While the officers were in his room in Tulsa, they discovered in the dresser drawer, in the room being occupied by the defendant, the combination cigarette case and lighter. Subsequent to the discovery of this, he made a statement to the police officers in which he admitted the robbery but denied the rape of Miss Coley. In the trial the defendant did not take the stand and deny the charge of rape. He further told the officers that he had pawned the diamond engagement ring to a Negro in Tulsa by the name of Jew for $10. Jew was contacted and brought the diamond ring to the police station. The same was later identified at the trial by Miss Coley as being her diamond engagement ring. In the statement made to the Tulsa police officers, he stated that he had sold the wrist watch to a person whom he could not identify for $4 and had sold the class ring to an unknown soldier for the sum of $9. The wrist watch and the class ring were never recovered. He also admitted giving the combination cigarette case and lighter to Euby Young, the girl with whom he was staying in Tulsa. After his arrest in Tulsa, the defendant was returned to Muskogee where he was positively iden *270 tified by Miss Coley as the person who raped and outraged her, and robbed both her and her escort.
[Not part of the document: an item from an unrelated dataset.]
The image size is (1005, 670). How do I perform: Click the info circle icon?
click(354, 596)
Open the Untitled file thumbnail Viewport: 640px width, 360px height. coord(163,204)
In the trial the defendant offered the defense of insanity, covering a period of time from childhood up to the date of the trial. It consisted of Negro witnesses who had been associated with him at various times under various conditions. No evidence of a psychiatrist was offered. The lay witnesses in behalf of the defendant were his stepmother, his father, his former wife, and an employer. Their testimony was in the nature of opinion evidence, very little of it being factual in nature. It was composed of such statements as follows:

“He would take off his hat, jump up and down on it and scream.”
“Frequently he talked to himself.”
“He wasn’t like other boys because he didn’t act like them.”
“At certain times he would have spells.”
“He got spells occasionally.”
“I always said he didn’t have good sense.”
“No, we didn’t find him anywhere because he would go off and not come back.”
“When the moon changed he would not help in the kitchen.”
“The only time he would have spells was when the moon changed.”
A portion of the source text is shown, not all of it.